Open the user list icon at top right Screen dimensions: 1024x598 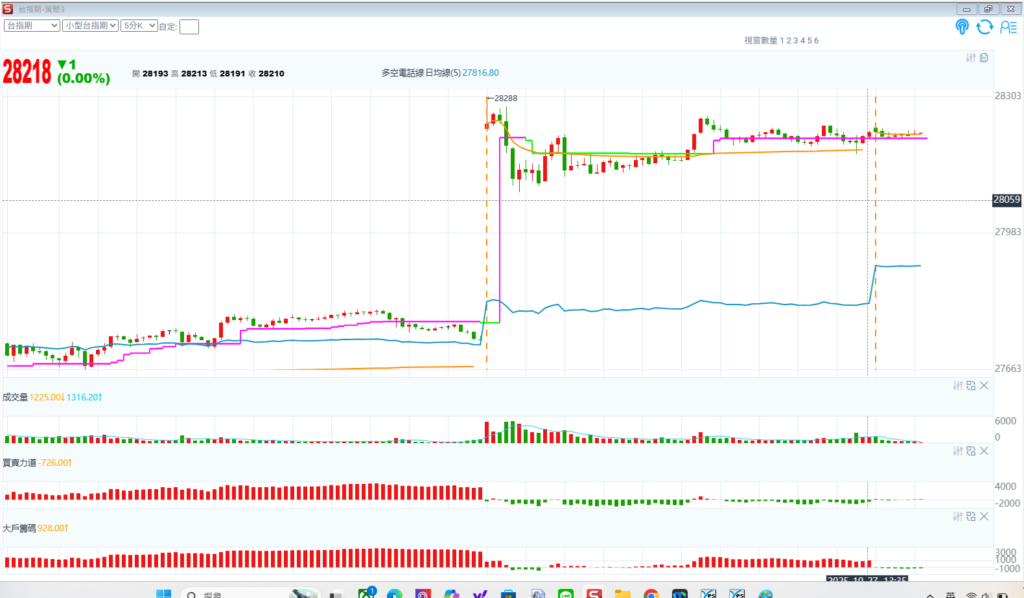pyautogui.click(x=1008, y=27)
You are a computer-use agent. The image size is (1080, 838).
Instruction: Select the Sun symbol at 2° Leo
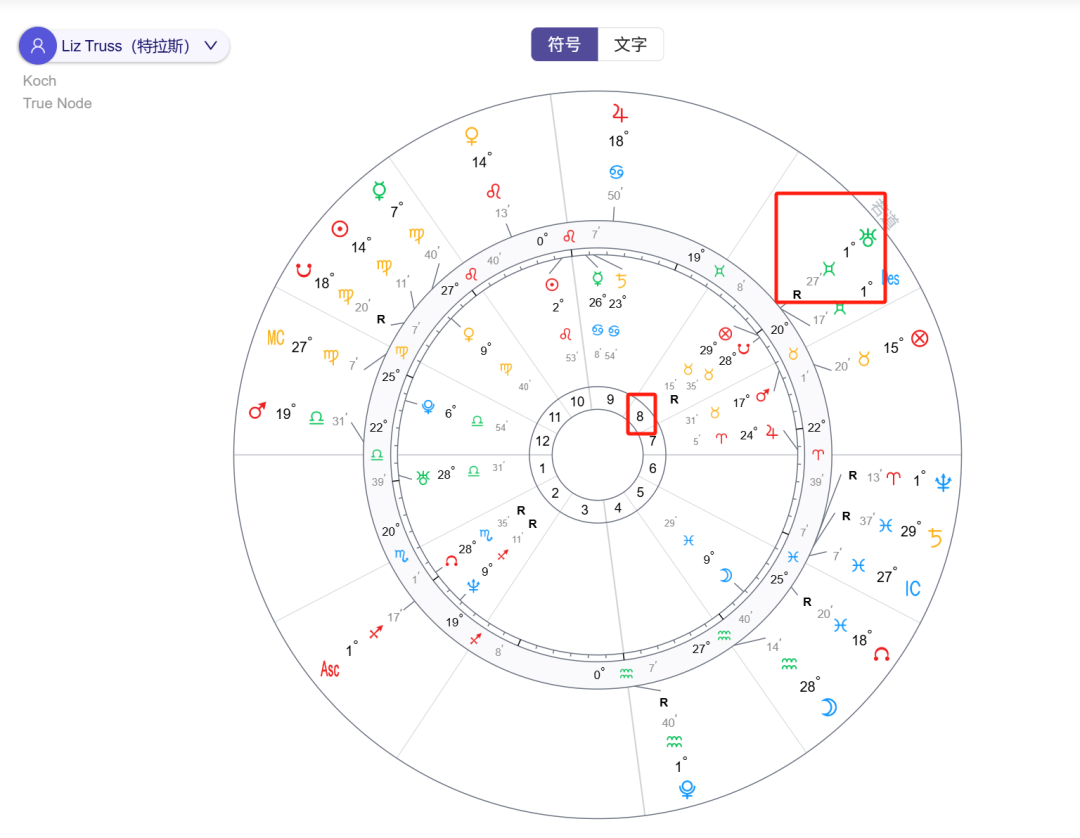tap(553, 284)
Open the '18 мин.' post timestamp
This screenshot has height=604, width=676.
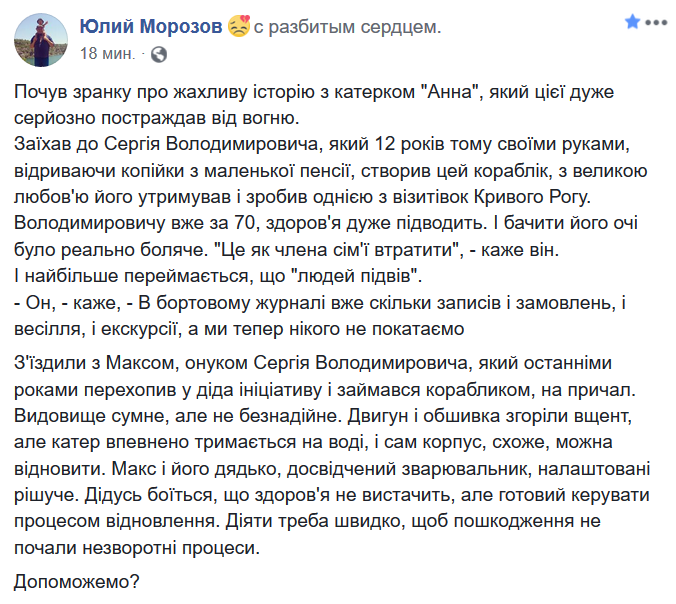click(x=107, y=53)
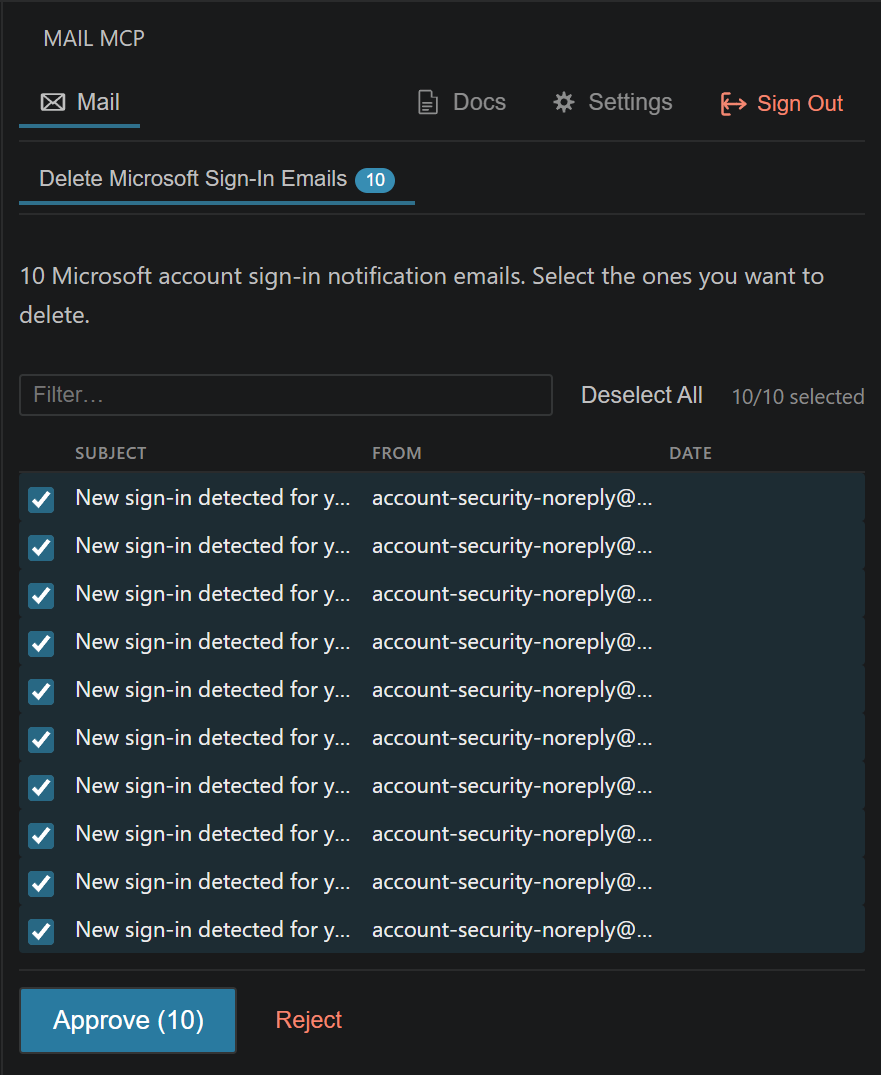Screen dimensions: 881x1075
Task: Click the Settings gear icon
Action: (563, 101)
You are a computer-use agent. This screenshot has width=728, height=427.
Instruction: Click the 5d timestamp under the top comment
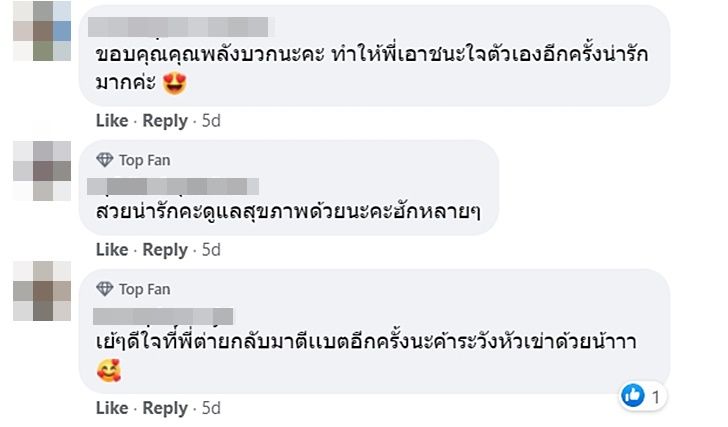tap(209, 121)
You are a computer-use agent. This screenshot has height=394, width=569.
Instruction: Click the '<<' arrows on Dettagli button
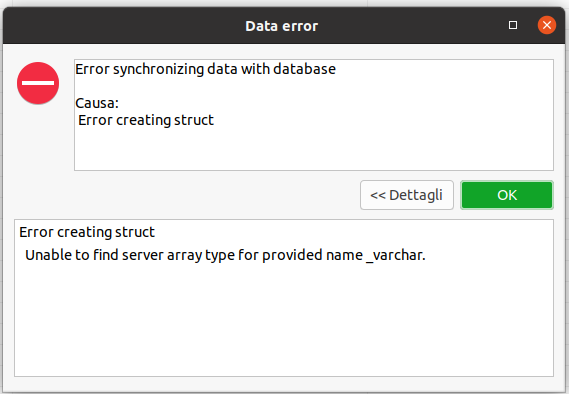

Exercise prompt. Arrange the rows above as a numbered list, from the row containing "has height=394, width=569." through the last row, with both ends included and blank lines left out. Leave the pictures out of your list.

Result for this exercise.
1. You are a computer-use agent. This screenshot has height=394, width=569.
2. Instruction: Click the '<<' arrows on Dettagli button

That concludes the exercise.